Jake menggaruk tengkuknya, merasa malu karena telah menguping pembicaraan orang lain. "Yeah ... um, aku tak bermaksud, kau tahu, untuk menguping atau apa. Aku hanya ... hanya tak sengaja lewat."

Wanita bernama Rosanne Lang itu menarik napas kasar, "Dengar Mr. McLean," wanita itu berkacak pinggang, menatap Jake sengit, "jangan pernah ikut campur urusan orang lain. Terutama orang asing yang kau temui di jalan."

"Sorry, aku tidak bermaksud ikut campur, sungguh." Jake mengikuti wanita bernama Rose yang melangkah cepat, jelas sekali ingin pergi darinya. "Lagipula, kita bukan orang asing, kau tahu."

Rose berhenti mendadak, membuat Jake yang berjalan di belakangnya membentur punggung Rose. Wanita itu berbalik cepat, mengabaikan ringisan Jake yang mengusap-usap hidung mancungnya. "Apa maksudmu?"

"Kita bukan orang asing karena aku baru saja mengenalkan namaku, begitu juga denganmu. Benar kan, Ms. Lang?"

Rose memutar bola matanya, diam-diam memberi isyarat 'yang benar saja' sebelum kembali menghadap depan dan melanjutkan langkah kaki jenjangnya. Jake berjalan tepat dua langkah di belakang. "Hubungi aku kalau kau mau bekerja Ms.
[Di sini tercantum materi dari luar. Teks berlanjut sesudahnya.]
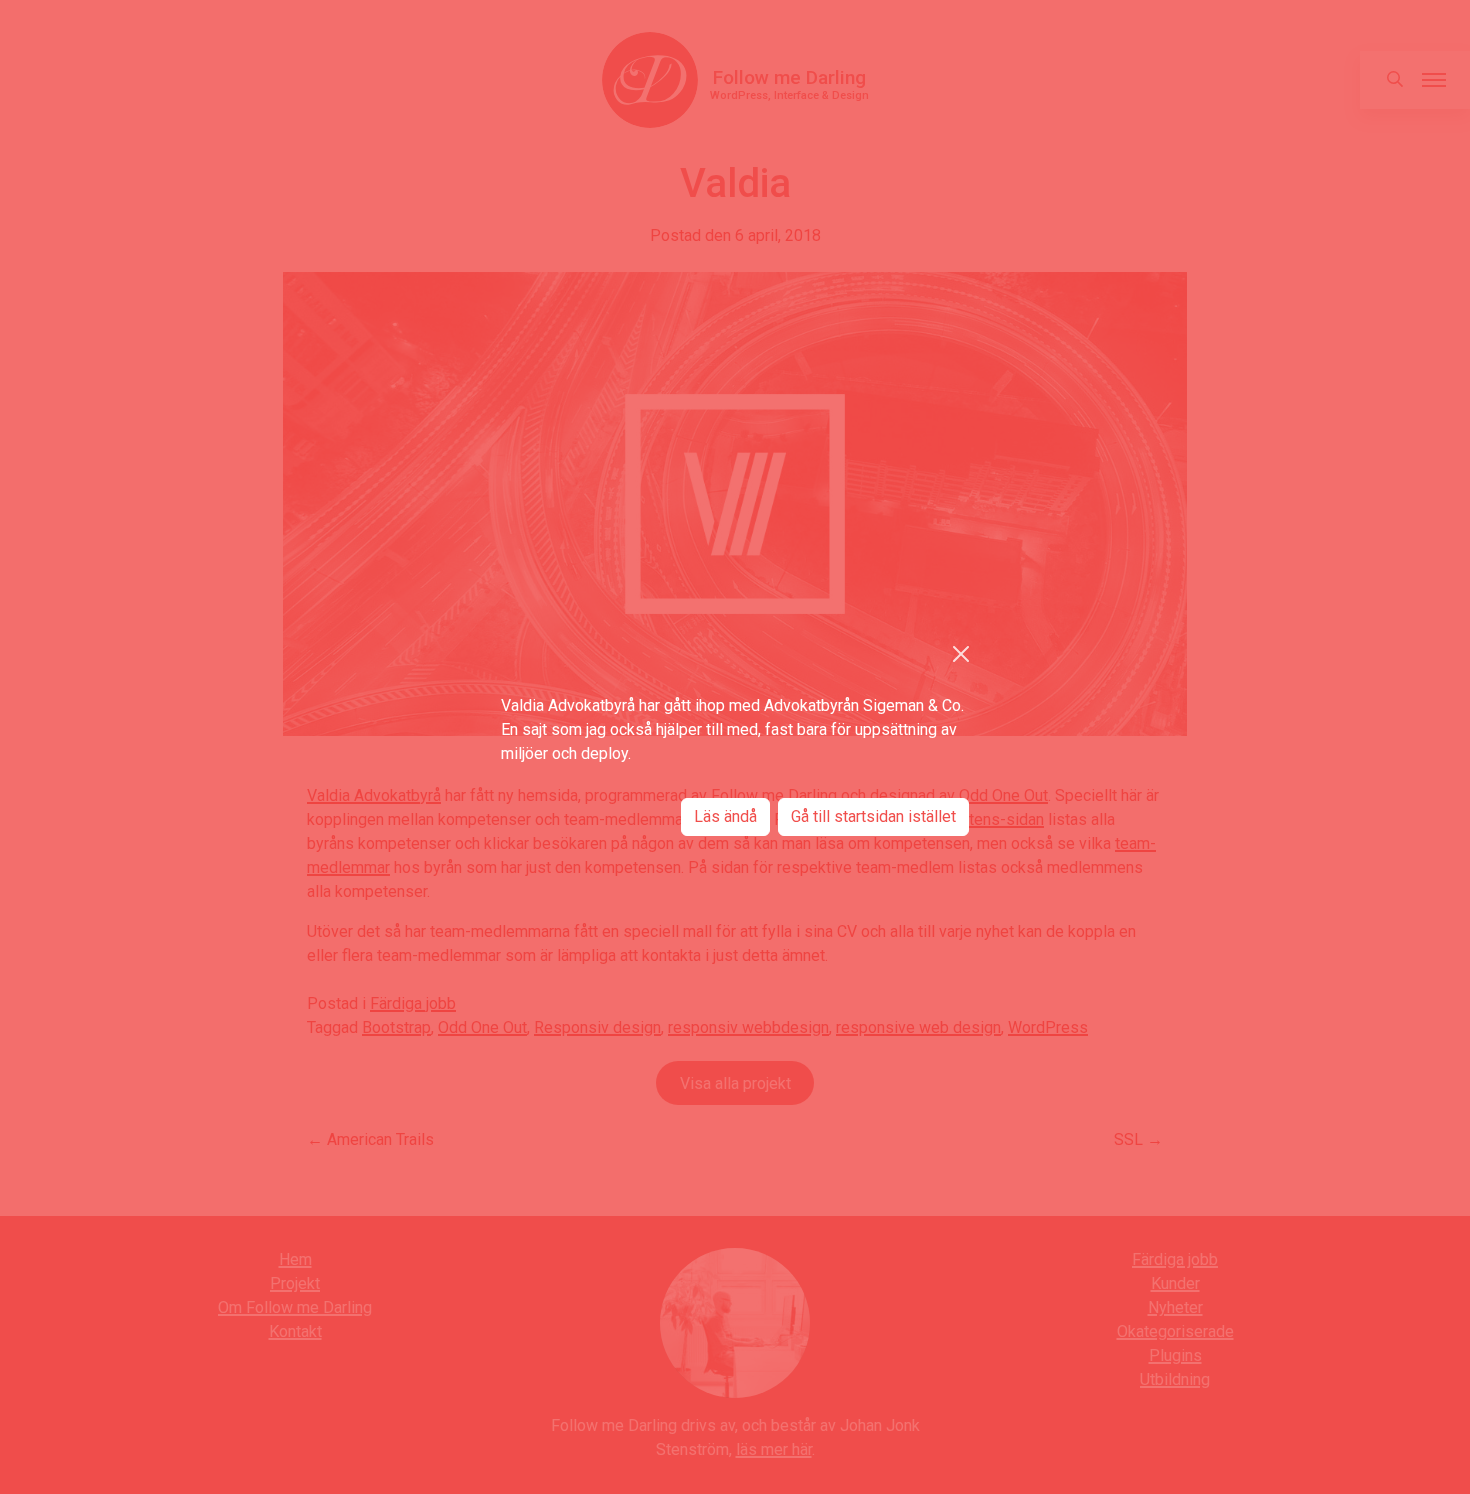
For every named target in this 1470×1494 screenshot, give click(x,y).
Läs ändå (725, 816)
Lang."

Rose tak menggubrisnya.

Seminggu kemudian, wanita itu resmi menjadi pembantu rumah tangga paruh waktu Jake dan pria itu harus menunggu hampir setahun lagi untuk membeli colt idamannya.


...


"Kalau dipikir lagi, aku benar-benar menyebalkan saat itu. Maafkan aku, Jake," ujar Rose di dalam rekamanannya, "aku bersyukur bisa bekerja denganmu. Kau majikan terbaik yang pernah aku temui sejauh ini."

"Majikan terbaik? Astaga ...," Jake tanpa sadar tersenyum. "Kukira kau akan bilang 'pacar' terbaik. Sayang sekali." Jake bermonolog. Entah kenapa Jake merasa dungu karena membalas setiap rekaman perkataan Rose.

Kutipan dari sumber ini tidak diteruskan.